Total offers a Color Palette feature that simplifies defining and controlling your site’s colors globally. This way you don’t have to remember the colors your site uses and you can always modify them from a centralized location.

To get started go to: Theme Panel → Color Palette

Click the “Add Color” button to add a new color to your palette, then define your custom color in the Add Color window. You can also add a description to help remind yourself or inform your client about the purpose of the color.

Now that you’ve added your colors to the Color Palette panel you can use them in any theme element and in the Customizer.

Dark Mode Colors

If you wish to use the Dark Mode feature you will need to enable it first in the main Theme Panel. This will allow you to define the dark mode color variation for your color.

Using Your Colors in the Customizer

Access your color palette colors straight from the WordPress Customizer to apply them to various elements. Simply click the Globe Icon next to any theme color picker to open the color palette popup.

Below is a screenshot from the Customizer:

Using Your Colors in WPBakery Elements

Below is a screenshot showing the theme’s color picker in action within the WPBakery page builder. Just like in the Customizer, simply click the globe icon to access your color palette colors.

Using Your Colors with WPBakery Section, Row & Column Backgrounds and Borders

Because of how the WPBakery Page Builder works, in order to use your color palette colors we’ve added custom color options to these elements like such:

Using Your Colors in Elementor

The Color Palette colors will automatically sync with Elementor! This means you can access them in any Elementor color picker via the global colors setting:

When using Elementor, your color palette colors will be prefixed with ‘Total’ to clearly indicate they are sourced from the theme’s color palette.

Using Your Colors in Gutenberg

And of course the theme also registers your color palette colors for use with the native WordPress Gutenberg editor.

Helper Developer Classes

The theme automatically supports Gutenberg for your custom colors through helper classes, which you can also use in your development. For every color you define, two class names are generated on the front-end, allowing you to apply them as either background or text colors.

  • has-{slug}-color
  • has-{slug}-background-color

Where the {slug} is the slug as shown on the main Color Palette admin page. So if you look up at the first screenshot on the page the classes would be “has-palette-88-color” and “has-palette-88-background-color”.

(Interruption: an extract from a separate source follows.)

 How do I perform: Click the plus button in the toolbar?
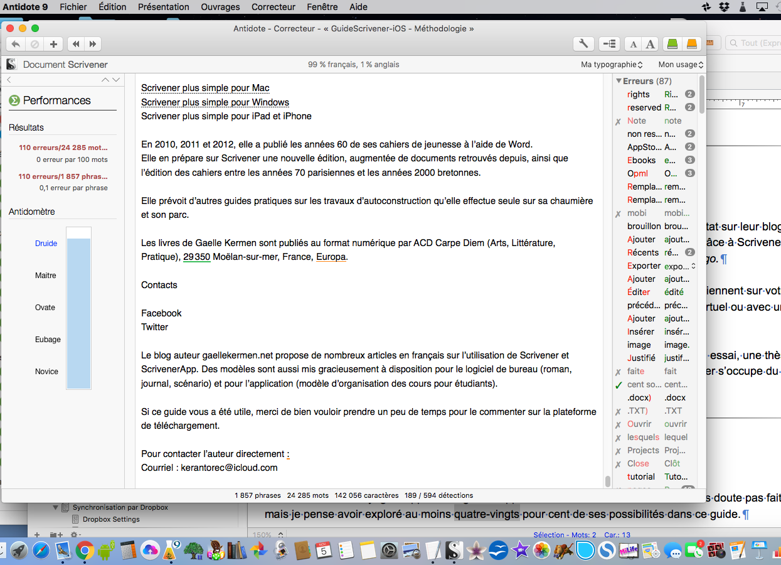pyautogui.click(x=53, y=44)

You can also find these classes in your site header when inspecting via the source code.

Palette CSS Variables

The theme also registers each of your colors as a a CSS variable that can be used in any custom CSS. The CSS variables use the following format:

  • --wpex-{slug}-color

So let’s say if you are writing some custom CSS and want to apply one of your colors as a background to your element you could do so like so:

.element {
     background-color: var(--wpex-palette-14104-color);
}

Where “palette-14104” is your color slug.